SW - D8 Around Nagano

Route: Nagano - Matsushiro - Nagano
Bicycle: 40 km
Riding time: 2:45 h
Average speed: 14,2 km/h
Total ascent: 216 m
Weather: very sunny, a bit windy, warm but bearable, 26 C

For my last vacation day I stayed close to Nagano and went to the valley where I hadn’t gone yesterday to visit the castle ruins there. 

Probably the most impressive today however were the mountains all around. Everywhere! I know that Japan is a very mountainous country, but somehow I just didn’t really realize it. And today there was no denying it. 


(Yesterday all these mountains were hiding behind the rain clouds). 

My first official stop was a battle field, now transformed into a serene park used by the locals to walk their dogs or play with  their children. But once upon the time it was the witness to one of the bloodiest battles in the Sengoku 戦国 (literally “war country”) period of Japan. 

Continuing just over the river were the remains (well actually the re-build remains) of the Matsushiro castle. 

What I hadn’t expected was the village around with many other sightseeing spots. Among them the residence of the feudal lord of the castle (when he decided to no longer live in the castle itself), a school for the children of samurai, some other old houses and a much more modern construction. 

The residence had a lot of tatami rooms and a very nice garden. 

The only other place I visited was the modern construction in the last months of the war of an enormous underground tunnel system that was dug mainly by Korean forced laborers. Only a relatively small part of it is publicly accessible, but that small part is still pretty big and requires a lot of walking underground in the cold. In total apparently 6 km of tunnel were dug to host the government and all kind of government facilities. Somewhere else (not too far away) also a special bunker for the emperor was dug. None of this ever got used as the American advances were faster than the digging. Thanks to local residents the site has been opened since a few years. They also had a good English pamphlet explaining the history. 

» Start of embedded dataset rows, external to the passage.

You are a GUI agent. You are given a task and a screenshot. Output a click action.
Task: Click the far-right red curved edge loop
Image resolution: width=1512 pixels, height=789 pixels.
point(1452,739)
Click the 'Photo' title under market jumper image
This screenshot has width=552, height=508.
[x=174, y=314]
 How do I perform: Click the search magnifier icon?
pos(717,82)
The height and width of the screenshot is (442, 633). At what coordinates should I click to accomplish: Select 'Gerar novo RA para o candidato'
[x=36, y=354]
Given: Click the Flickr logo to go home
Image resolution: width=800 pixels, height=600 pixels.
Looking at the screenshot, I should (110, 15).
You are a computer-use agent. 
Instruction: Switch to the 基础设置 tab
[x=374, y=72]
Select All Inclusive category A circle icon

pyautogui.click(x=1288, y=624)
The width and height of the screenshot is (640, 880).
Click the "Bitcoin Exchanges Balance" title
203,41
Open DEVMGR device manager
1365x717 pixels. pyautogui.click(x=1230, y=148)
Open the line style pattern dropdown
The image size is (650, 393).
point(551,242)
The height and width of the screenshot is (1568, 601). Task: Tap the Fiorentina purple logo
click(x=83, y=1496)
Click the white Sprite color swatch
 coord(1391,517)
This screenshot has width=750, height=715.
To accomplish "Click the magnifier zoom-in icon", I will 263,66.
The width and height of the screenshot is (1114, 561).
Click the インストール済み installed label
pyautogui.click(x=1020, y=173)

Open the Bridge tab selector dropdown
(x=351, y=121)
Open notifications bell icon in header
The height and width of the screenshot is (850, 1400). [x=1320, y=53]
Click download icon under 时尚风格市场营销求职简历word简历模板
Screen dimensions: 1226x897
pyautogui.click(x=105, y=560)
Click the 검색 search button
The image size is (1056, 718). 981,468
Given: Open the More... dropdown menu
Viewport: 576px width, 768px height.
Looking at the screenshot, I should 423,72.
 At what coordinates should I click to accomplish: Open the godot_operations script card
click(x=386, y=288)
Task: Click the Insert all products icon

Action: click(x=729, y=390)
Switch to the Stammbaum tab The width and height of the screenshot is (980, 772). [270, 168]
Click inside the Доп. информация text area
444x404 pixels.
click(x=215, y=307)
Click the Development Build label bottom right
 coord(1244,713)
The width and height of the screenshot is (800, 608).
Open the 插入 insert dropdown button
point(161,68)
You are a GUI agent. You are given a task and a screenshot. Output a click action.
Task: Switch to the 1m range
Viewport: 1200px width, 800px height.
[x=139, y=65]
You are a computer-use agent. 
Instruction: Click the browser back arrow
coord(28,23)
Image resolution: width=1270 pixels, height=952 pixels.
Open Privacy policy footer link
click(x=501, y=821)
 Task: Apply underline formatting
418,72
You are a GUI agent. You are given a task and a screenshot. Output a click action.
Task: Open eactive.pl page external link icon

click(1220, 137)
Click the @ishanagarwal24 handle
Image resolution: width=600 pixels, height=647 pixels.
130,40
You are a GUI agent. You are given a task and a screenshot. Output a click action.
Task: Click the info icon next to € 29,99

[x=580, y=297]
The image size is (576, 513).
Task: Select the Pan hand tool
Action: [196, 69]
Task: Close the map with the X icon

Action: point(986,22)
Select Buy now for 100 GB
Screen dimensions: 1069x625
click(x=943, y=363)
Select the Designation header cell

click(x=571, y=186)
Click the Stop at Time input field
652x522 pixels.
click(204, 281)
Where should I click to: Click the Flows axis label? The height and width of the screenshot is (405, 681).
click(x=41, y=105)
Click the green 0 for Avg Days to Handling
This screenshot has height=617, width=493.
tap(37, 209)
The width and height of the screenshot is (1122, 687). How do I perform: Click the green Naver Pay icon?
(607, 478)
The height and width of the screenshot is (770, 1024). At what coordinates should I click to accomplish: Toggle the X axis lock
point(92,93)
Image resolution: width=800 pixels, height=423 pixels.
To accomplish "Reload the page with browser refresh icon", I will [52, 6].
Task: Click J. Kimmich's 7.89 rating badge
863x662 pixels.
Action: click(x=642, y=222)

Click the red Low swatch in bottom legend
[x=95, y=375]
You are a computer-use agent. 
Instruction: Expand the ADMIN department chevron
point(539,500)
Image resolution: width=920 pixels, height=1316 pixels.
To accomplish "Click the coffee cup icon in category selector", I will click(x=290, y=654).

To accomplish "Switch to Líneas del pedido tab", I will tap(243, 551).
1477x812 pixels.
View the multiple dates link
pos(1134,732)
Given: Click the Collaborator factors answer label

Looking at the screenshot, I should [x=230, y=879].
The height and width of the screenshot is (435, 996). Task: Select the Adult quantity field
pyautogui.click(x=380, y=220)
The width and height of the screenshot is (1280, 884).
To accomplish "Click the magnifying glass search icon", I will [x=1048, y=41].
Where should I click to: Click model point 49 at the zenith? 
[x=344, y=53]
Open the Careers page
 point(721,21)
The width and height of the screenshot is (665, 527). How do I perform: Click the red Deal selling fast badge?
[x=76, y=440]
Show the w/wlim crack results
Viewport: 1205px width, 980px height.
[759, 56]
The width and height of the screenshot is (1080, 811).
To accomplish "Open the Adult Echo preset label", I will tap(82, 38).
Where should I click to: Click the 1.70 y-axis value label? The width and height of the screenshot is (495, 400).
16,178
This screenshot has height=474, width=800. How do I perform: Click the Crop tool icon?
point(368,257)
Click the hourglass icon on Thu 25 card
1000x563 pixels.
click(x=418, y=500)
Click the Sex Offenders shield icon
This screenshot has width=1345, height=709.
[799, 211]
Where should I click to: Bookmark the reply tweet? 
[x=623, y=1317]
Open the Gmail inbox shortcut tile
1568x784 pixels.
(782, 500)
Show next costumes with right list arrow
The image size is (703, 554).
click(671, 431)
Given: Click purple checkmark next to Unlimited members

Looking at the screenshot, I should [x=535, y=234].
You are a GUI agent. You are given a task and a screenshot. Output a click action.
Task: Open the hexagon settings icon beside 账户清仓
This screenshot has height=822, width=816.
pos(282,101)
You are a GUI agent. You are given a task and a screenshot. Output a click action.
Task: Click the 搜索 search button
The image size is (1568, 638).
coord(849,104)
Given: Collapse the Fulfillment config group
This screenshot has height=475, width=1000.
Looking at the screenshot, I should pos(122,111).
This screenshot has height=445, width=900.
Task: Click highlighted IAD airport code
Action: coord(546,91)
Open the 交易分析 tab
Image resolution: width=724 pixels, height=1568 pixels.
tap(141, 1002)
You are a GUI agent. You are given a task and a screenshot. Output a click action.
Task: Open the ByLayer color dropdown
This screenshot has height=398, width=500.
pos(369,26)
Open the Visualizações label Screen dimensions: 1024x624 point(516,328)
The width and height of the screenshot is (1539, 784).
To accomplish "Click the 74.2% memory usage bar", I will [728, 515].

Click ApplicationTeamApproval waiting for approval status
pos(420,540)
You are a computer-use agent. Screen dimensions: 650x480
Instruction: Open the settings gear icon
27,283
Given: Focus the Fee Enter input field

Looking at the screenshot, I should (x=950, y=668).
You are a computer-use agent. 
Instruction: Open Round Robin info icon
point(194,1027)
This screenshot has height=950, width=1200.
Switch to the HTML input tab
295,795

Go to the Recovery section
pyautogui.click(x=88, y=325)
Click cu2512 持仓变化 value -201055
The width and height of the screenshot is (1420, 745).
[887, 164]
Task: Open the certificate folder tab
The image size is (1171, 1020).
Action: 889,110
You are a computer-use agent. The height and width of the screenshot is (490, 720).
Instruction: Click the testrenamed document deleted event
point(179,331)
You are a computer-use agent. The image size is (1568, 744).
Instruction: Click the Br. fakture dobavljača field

Originally I also wanted to visit a shrine on a hill in that valley but I got lazy and had lunch instead and then returned to Nagano, where I packed up my bike for one last time on this trip to take the Shinkansen back home. I had bought my ticket already in the small station  of Tsunan a few days ago and the JR employee there had suggested to go with unreserved seats, so I could be sure to get a place for my bike behind  the last row off seats. Luckily there are Shinkansen starting from Nagano. If not it would have been impossible. 

This is a “slow” Shinkansen stopping at every possible station, but still since Takasaki all non reserved seats are taken and people are standing in the aisles. But I am sitting and more importantly my bicycle is standing behind my seat.    

Oh yes, and it is “cosmos” time. Yet another of the season defining flowers of Japan.